Quote the entries word for word, starting at the line that contains "665x428 pixels." and going through the end of the entries, with the pictures left out of your answer.
################
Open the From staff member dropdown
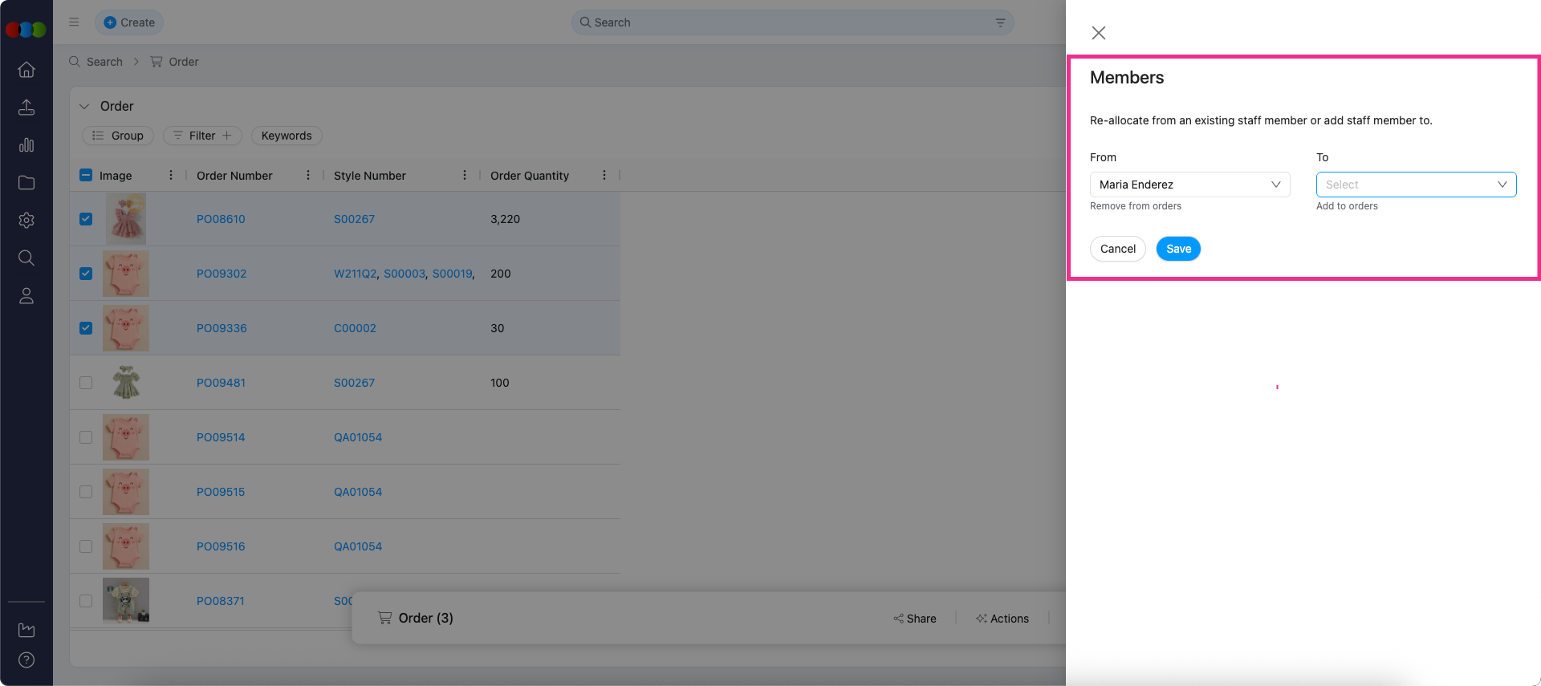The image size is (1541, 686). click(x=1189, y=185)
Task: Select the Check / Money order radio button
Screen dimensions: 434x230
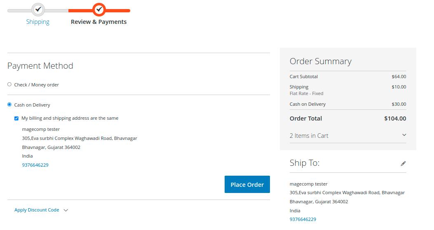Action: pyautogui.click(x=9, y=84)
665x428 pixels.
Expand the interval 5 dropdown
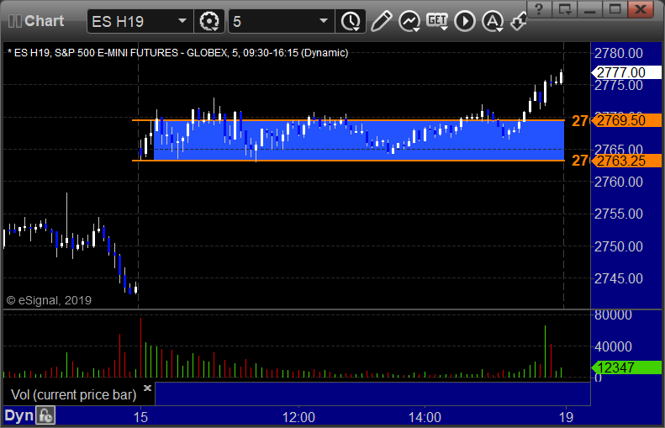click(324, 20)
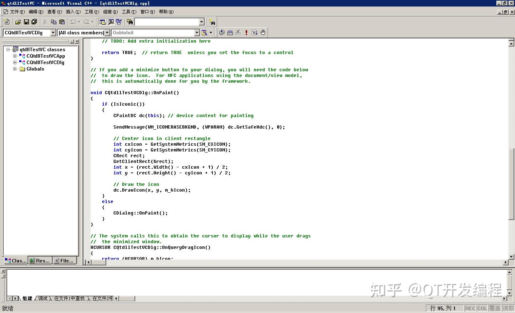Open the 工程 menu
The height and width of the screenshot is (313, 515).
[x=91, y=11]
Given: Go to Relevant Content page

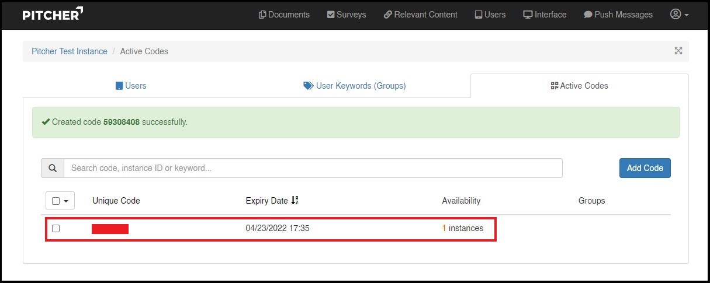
################
§ Output below:
665x428 pixels.
Expand the interval 5 dropdown
click(324, 20)
Open the 工程 menu
The height and width of the screenshot is (313, 515).
[x=91, y=11]
Given: Go to Relevant Content page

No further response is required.